Since the Omvig Suicide Prevention Act, both the VA and the Department of Defense have made several attempts to further ensure that unemployment fears do not prevent war veterans from seeking necessary medical treatment. One such effort involved the elimination of information requests regarding a veteran’s medical health history from the DOD’s questionnaires, according to Dr. Barbara Romberg, founder and executive director of Give An Hour, a nonprofit organization that focuses on the mental health needs of U.S. troops and their families.
“Our goal right now is to get these men and women to seek help, rather than wait until their marriages dissolve, they lose their jobs, they have DWIs, or their lives simply fall apart,” said Childress. “We're trying to get that early outreach to veterans. And of course, it all ties in with suicide as well because when these people don't get the help they need, it can essentially lead to suicide."
The VA, which launched a suicide prevention hotline in 2007 for veterans suffering with mental illnesses, has received over 100,000 calls including approximately 2,600 that were considered to be individuals who were on the verge of committing suicide had they not received the appropriate medical help in time, according to Childress.
The VA has also placed suicide prevention centers in over 150 hospitals across the country and has hired over 3,700 mental health physicians in order to increase the response to the prevalence of mental illnesses among veterans of the wars in both Iraq and Afghanistan. The recent hiring brings the total number of mental health physicians affiliated with the VA to more than 17,000.
“The issue of veteran suicide is a very difficult area to address,” said Romberg. “It's painful to think about not being able to sleep at night and not being able to close your eyes because every time you do, you see the horror you experienced during combat. Our society is challenged when we have to wrap our brains and emotions around what our veterans are experiencing, and we’re still learning to understand what’s happening.”
However, despite efforts from the VA and the DOD, as well as from hundreds of veterans’ organizations across the country, the prevalence of mental health issues and suicide rates remain at an all-time high, said Childress.
According to a recent study issued by the Research and Development Center for Military Health Policy Research, 20% of the current veterans of the wars in Iraq and Afghanistan have PTSD or a similar psychological illness.

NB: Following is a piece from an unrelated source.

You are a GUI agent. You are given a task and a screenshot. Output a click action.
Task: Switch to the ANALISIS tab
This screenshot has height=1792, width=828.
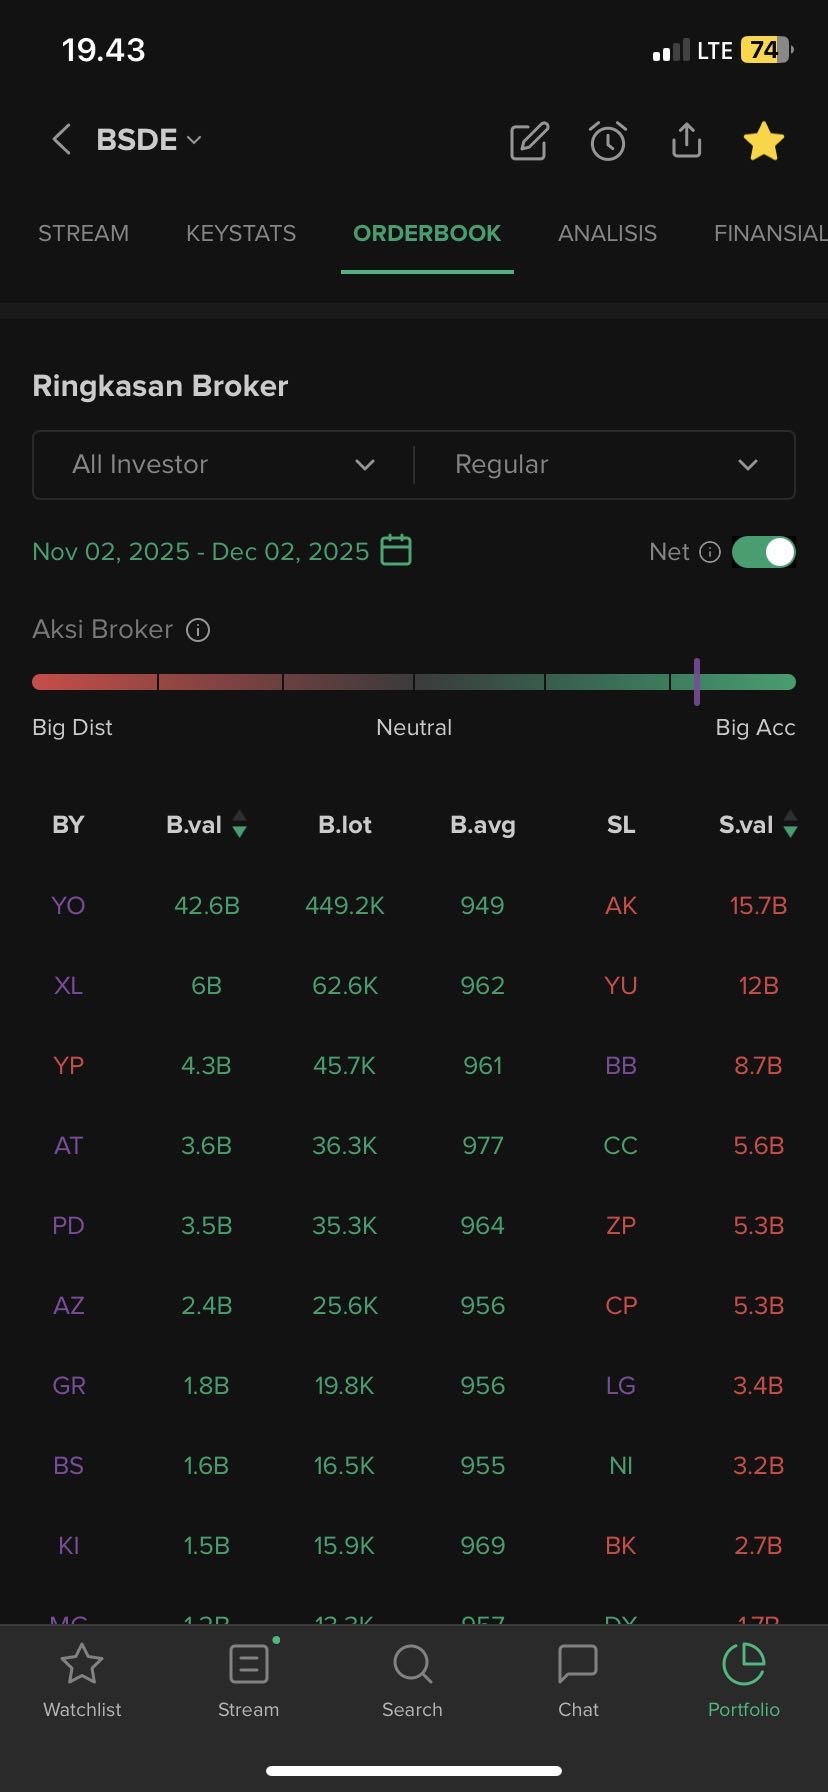(607, 233)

One of the greatest challenges to treating war veterans who are suffering with mental illnesses and PTSD remains the method of approaching the needs of Iraq and Afghanistan war veterans versus the needs of veterans from previous conflicts, such as Vietnam, said Childress.
“We’re now facing a different type of conflict,” Childress said. “Our veterans leave to serve for two or three terms, and now we’re seeing that there are lots of men and women of the National Guard who are serving, which we’ve never really seen before.”
Recent approaches to the recovery process for veterans of the wars in both Iraq and Afghanistan have ranged from standard medical treatment options to “virtual treatment,” in which veterans view simulations of their war experiences in efforts to make their memories more bearable, said Romberg.
“We see so much violence on television that I feel that we don't really relate to what’s happening in our reality anymore,” Childress said. “You can watch movies about what’s going on in Iraq and Afghanistan, you can read books, you can see the news but, the truth is, you can then turn around and finish your dinner in your secure home and still disconnect yourself from what’s going on. For those men and women who were there, dealing with what they’ve had to face in combat, can put incredible pressures on themselves, especially those who were already struggling with psychological issues before they went to serve.”